History of Human Civilization - Facts 4 Religious/Political/Social/Cultural Arguments

Natural law theory can state anything it wants.

Not any more nor any less than the theory oif evolution can say whatever it wants.

Unalienable natural rights are a man made construct,

Is it a man made construct that you need to eat in order to live, that yo need to breathe in order to survive? When did man make up those constructs?

I say self awareness, consciousness, the ability to form abstract concepts like Unalienable natural rights.

That is part of it, freedom of conscience... the right to believe what you wish to believe. Thus, if a law was passed which required you to believe in natural rights, that wouyld violate your uaalienable right to believe what you will.

The only thing we have to do as a living being is take a breath and die.

And eat and sleep and etc etc etc... all of which are unalienable natural rights.

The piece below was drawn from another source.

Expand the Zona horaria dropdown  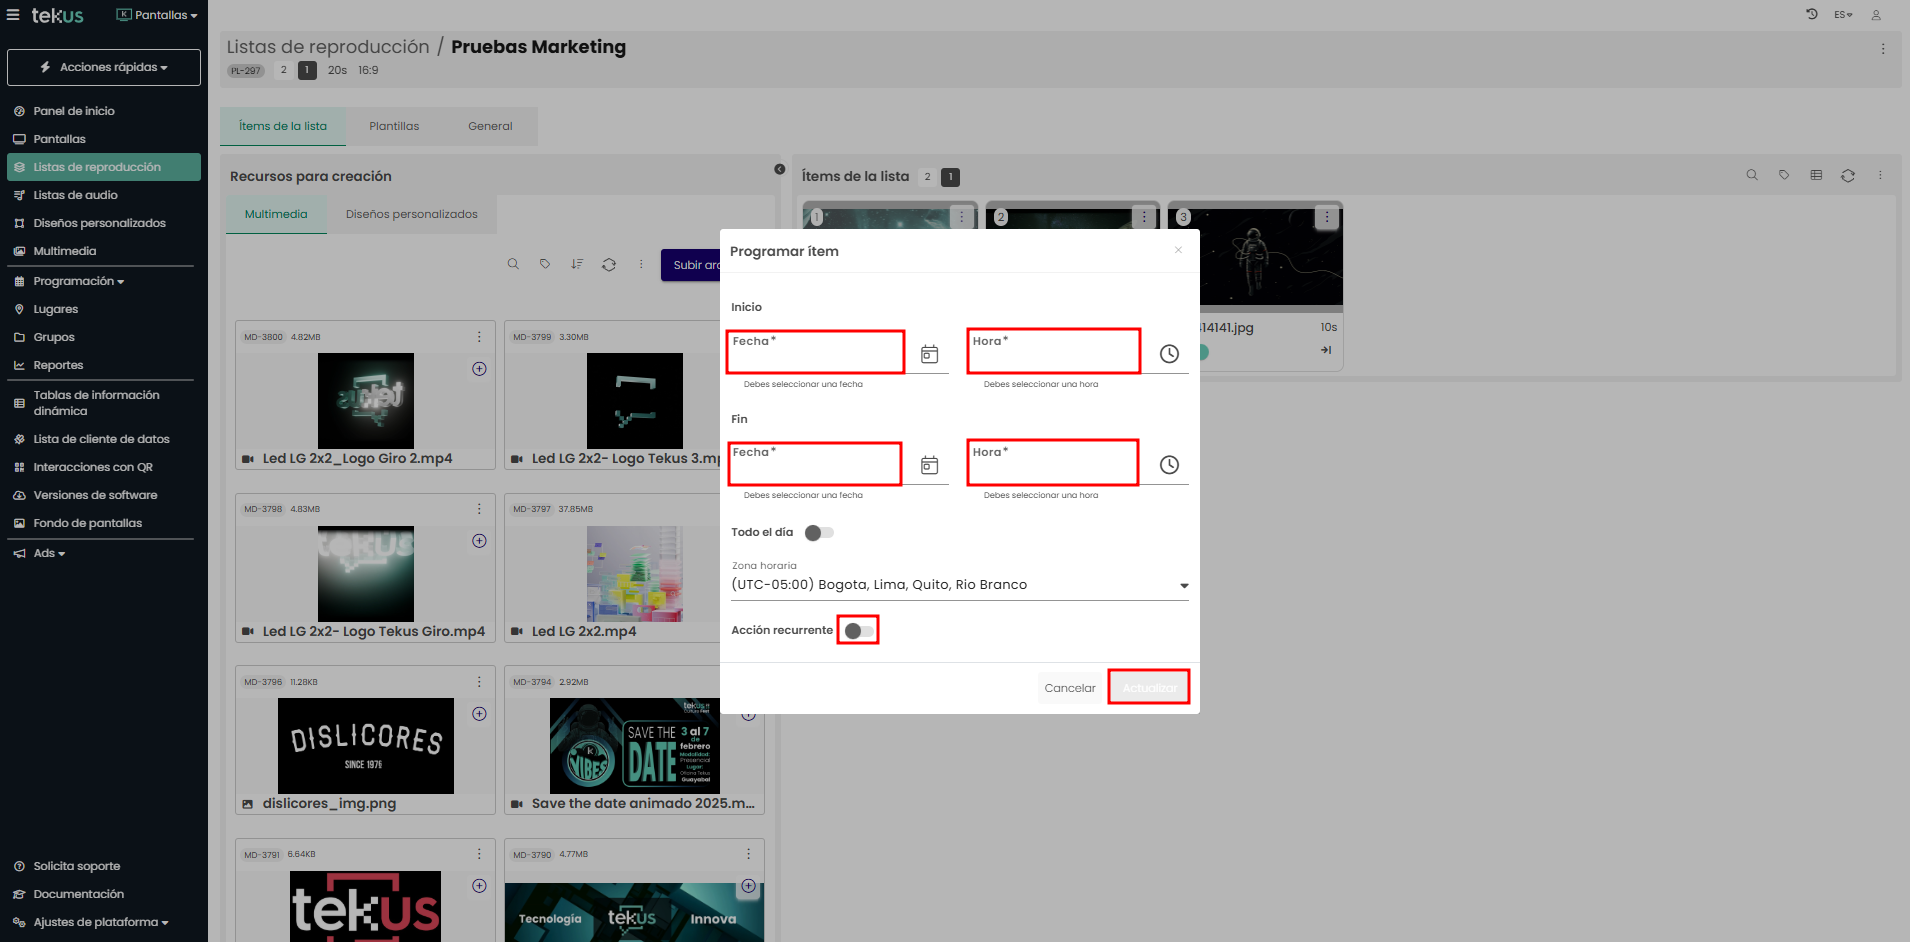(x=1183, y=585)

The brain is not fully formed when men are born. The life of man is dependent upon outside support to live beyond birth. Man is born totally dependent on other human beings

Irrelevant, even if true.


Your 'greenhouse emissions' thing is as :cuckoo: as is your 'the sky is lime green in color' analogies/nonsense/arguments/examples

Merely because they were extreme examples which you can not offer a counter to

A bear does NOT have a Right, natural or unnatural, to shit in the woods.

If you passed a law which made it unlawful the bear would still shit in the woods. If a law was passed that said you could not shit, you wold not and could not obey it. You have anatural right to shit. You have a natural right to breathe,... you are stuck on the conventional and/or erroneous understanding or definition of "rights".. obviously you have not read Hobbes or Locke...

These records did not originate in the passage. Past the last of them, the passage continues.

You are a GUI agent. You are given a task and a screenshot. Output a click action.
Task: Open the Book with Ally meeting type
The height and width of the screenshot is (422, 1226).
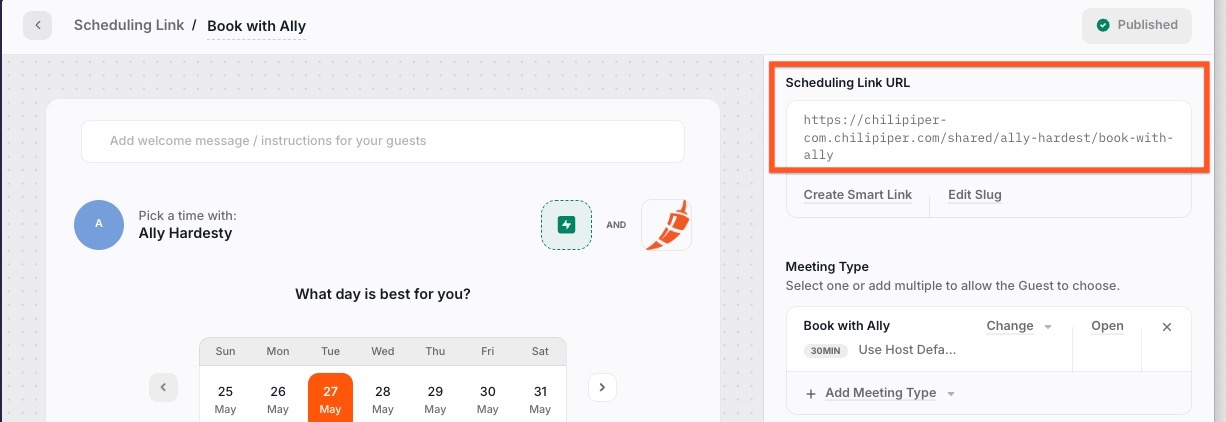[1107, 326]
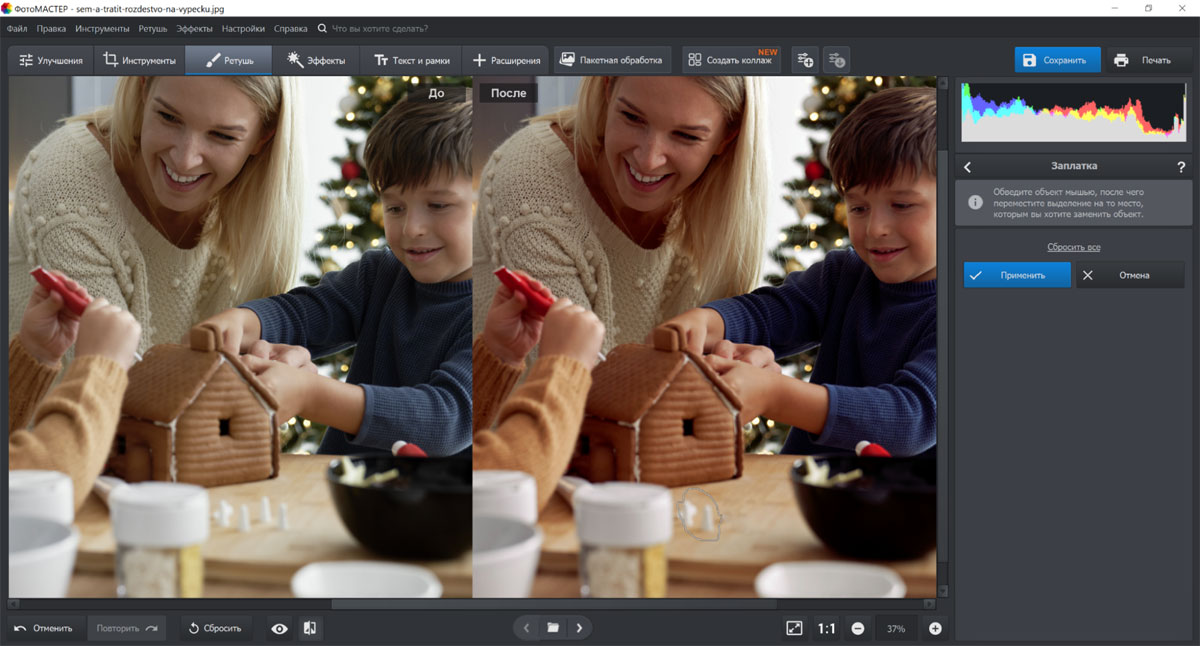Click the fit-to-screen icon
This screenshot has width=1200, height=646.
(x=794, y=628)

A Bear shits wherever it is because of a bodily function, not because it is exercising a right.

It shits because it has to... and because it has to a law which forbids it violates an unalienable right to shit... Listen carefully... under natural law theory, unalienable rights include both biological functions and instinctual imperatives which we have no voluntary control over. Dont argue with me that that is not true, because it is a POSTULATE to natural law theory... once you understand that it can all fall into place. If you refuse to accept that then it will never make sense.

I do hope your students were much smarter than you gave them credit for.

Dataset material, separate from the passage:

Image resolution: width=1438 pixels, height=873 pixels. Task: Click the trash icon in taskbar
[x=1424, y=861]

2nd & 3rd year year law students at a major University taking a course entitled "Philosophy of the Law" are not dumb.

Did Hitler and the Nazis make it unlawful to be Jewish? No, they did not.

Yes they did.... and the penalty was death. The distinction here is with religious inquistions which allowed you to convert to save yourself.

Freedom of conscience? I like reading novels too

But reading novels is not an unalienable right, it is an auxillary right which preserves protects and enhances the underlying unalienable right of freedom of conscience.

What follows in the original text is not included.